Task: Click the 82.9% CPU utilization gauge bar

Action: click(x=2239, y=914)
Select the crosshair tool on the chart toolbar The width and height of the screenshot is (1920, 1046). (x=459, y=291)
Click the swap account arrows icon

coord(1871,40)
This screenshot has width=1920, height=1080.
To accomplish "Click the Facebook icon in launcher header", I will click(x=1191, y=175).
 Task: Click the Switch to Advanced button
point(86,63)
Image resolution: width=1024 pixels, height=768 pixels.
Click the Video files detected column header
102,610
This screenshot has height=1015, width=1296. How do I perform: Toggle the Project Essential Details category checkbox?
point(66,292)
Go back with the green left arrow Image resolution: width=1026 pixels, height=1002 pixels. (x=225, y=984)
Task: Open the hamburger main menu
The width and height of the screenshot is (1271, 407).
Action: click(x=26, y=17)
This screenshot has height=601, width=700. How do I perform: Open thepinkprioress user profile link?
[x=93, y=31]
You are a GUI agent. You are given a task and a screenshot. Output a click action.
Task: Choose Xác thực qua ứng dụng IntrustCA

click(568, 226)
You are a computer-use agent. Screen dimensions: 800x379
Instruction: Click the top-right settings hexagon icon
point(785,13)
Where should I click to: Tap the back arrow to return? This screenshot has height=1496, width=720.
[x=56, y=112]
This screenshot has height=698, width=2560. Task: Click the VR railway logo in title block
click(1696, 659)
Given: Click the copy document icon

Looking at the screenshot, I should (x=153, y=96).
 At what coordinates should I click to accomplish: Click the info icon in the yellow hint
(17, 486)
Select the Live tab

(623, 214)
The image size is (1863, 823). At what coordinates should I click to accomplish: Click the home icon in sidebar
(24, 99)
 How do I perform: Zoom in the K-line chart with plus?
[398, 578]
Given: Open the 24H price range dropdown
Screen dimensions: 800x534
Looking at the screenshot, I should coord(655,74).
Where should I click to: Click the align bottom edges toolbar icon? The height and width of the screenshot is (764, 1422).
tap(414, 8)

== WHAT TO WORK ON ==
Please rewrite the stretch from the line containing "Go back with" through the line containing "Action: click(x=26, y=17)", swapping "hamburger" for "navigation" and keeping everything else the same.

== CORRECT OUTPUT ==
Go back with the green left arrow Image resolution: width=1026 pixels, height=1002 pixels. (x=225, y=984)
Task: Open the navigation main menu
The width and height of the screenshot is (1271, 407).
Action: click(x=26, y=17)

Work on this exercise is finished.